EXERCISE> Please write out, word for word, the items from the line with "What do you see at coordinates (1765, 496)" up to and including the line with "coordinates (1462, 37).".

GIVEN ENTRIES>
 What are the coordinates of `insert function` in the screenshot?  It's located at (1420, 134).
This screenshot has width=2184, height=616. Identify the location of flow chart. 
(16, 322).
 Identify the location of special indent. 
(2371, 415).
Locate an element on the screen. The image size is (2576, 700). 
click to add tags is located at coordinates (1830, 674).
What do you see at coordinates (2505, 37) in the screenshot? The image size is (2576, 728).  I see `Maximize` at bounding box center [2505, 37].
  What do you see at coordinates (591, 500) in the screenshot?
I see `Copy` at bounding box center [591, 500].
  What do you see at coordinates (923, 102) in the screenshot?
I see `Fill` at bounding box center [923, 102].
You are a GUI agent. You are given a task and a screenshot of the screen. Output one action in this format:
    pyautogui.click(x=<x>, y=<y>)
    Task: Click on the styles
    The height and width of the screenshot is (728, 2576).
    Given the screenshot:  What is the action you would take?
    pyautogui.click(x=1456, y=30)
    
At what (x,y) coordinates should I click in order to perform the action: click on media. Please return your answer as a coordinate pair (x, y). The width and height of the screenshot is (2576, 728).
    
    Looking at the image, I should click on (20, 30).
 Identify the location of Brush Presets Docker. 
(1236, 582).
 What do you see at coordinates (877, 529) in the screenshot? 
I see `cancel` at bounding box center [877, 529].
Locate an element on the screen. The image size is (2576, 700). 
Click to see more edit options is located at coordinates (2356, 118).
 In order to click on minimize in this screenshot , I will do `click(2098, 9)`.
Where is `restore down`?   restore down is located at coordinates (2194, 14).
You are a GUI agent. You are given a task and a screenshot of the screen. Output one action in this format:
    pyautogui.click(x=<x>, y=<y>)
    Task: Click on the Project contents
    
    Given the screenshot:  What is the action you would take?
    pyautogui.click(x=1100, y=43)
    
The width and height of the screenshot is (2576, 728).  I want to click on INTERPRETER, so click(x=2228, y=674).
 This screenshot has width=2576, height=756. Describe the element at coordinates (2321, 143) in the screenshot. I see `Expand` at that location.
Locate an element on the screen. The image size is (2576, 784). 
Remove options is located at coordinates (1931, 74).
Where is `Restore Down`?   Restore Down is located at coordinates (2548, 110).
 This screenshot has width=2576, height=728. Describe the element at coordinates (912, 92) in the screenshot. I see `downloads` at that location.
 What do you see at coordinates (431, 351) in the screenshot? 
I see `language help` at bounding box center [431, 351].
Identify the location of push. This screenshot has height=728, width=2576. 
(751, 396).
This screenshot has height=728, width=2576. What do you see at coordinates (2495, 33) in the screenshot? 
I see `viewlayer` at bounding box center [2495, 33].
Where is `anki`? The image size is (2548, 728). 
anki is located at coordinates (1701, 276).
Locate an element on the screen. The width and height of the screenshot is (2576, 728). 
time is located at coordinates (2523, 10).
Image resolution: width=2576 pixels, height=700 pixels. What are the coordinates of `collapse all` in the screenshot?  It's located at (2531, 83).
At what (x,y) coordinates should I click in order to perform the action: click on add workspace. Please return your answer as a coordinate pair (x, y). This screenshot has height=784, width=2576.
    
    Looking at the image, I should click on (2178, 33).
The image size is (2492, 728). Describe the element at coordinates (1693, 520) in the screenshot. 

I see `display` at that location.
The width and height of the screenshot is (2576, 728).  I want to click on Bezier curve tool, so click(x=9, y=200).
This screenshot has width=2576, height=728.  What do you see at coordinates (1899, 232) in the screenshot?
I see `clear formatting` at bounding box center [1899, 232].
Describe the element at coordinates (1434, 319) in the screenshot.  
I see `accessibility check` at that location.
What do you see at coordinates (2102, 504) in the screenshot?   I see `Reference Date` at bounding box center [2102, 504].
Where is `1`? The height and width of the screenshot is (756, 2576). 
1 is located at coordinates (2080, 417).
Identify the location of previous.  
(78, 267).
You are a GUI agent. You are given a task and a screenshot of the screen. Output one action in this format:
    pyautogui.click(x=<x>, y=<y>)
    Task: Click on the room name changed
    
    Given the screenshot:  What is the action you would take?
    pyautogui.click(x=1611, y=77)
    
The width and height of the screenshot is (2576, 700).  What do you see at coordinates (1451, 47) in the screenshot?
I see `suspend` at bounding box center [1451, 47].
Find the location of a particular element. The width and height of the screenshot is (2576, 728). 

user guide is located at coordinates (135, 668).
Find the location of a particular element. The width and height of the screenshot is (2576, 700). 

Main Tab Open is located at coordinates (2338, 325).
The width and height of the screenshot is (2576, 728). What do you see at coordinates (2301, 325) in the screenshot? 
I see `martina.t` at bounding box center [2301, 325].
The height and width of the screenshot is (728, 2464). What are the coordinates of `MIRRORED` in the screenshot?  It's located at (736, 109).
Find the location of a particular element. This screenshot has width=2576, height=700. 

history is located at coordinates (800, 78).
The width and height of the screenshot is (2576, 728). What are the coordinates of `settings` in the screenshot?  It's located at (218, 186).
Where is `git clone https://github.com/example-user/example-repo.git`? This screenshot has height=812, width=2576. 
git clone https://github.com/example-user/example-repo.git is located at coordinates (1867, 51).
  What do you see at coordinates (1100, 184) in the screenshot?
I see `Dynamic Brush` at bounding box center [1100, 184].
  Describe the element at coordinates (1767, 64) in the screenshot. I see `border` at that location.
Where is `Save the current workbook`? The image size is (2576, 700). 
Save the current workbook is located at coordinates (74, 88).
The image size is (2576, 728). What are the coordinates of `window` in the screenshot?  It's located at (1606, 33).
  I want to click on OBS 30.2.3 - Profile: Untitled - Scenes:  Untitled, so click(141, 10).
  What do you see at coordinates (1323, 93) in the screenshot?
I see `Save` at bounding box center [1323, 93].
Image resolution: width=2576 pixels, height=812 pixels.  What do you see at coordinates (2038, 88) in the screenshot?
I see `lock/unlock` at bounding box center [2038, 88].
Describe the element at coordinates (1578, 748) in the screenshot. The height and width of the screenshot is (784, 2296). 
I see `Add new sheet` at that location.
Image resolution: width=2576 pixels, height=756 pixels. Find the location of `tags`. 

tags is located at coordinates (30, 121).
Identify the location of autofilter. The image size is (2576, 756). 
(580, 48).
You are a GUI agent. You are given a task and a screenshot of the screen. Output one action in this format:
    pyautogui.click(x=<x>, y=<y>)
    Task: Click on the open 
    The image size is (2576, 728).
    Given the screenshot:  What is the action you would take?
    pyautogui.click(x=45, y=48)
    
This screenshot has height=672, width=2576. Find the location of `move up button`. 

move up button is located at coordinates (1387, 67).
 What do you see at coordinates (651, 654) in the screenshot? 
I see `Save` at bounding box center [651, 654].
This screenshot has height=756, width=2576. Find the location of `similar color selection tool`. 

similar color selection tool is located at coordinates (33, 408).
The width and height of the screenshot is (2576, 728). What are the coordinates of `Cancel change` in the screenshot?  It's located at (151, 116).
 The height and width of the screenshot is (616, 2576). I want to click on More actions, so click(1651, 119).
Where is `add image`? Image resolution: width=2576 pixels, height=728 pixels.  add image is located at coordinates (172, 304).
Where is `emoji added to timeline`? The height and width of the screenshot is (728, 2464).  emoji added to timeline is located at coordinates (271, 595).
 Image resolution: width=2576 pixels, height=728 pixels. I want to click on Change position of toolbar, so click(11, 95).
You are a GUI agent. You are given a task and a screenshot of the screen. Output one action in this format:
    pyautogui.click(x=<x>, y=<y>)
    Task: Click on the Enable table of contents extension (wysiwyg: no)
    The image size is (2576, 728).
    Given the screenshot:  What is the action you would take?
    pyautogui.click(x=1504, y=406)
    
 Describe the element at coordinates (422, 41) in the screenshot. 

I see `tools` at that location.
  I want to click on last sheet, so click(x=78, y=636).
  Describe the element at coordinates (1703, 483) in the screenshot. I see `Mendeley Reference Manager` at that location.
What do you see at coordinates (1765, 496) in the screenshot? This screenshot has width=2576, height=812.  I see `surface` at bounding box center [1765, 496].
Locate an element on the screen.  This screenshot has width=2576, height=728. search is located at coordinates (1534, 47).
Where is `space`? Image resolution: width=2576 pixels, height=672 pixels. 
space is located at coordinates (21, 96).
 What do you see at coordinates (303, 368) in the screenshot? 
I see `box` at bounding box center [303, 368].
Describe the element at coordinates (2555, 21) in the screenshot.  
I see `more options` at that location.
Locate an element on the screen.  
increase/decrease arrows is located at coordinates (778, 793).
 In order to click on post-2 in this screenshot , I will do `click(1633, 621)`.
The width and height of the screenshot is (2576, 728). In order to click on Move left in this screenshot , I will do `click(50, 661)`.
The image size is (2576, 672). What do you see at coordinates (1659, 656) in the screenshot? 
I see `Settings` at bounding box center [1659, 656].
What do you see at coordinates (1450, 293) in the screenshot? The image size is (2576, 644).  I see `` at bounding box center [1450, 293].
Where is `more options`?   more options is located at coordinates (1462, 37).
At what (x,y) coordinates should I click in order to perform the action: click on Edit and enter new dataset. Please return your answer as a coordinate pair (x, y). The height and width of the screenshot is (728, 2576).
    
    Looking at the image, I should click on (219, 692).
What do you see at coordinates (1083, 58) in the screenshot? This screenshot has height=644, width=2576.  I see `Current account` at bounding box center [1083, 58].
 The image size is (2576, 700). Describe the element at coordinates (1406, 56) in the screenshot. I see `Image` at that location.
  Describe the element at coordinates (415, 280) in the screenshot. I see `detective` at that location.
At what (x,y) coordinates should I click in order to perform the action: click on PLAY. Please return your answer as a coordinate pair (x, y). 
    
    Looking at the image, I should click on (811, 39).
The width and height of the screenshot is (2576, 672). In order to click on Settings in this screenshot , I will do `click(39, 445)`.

ANSWER FOR THE TASK>
What do you see at coordinates (1765, 496) in the screenshot? This screenshot has width=2576, height=812.  I see `surface` at bounding box center [1765, 496].
Locate an element on the screen.  This screenshot has width=2576, height=728. search is located at coordinates (1534, 47).
Where is `space`? Image resolution: width=2576 pixels, height=672 pixels. 
space is located at coordinates (21, 96).
 What do you see at coordinates (303, 368) in the screenshot? 
I see `box` at bounding box center [303, 368].
Describe the element at coordinates (2555, 21) in the screenshot.  
I see `more options` at that location.
Locate an element on the screen.  
increase/decrease arrows is located at coordinates (778, 793).
 In order to click on post-2 in this screenshot , I will do `click(1633, 621)`.
The width and height of the screenshot is (2576, 728). In order to click on Move left in this screenshot , I will do `click(50, 661)`.
The image size is (2576, 672). What do you see at coordinates (1659, 656) in the screenshot? 
I see `Settings` at bounding box center [1659, 656].
What do you see at coordinates (1450, 293) in the screenshot? The image size is (2576, 644).  I see `` at bounding box center [1450, 293].
Where is `more options`?   more options is located at coordinates (1462, 37).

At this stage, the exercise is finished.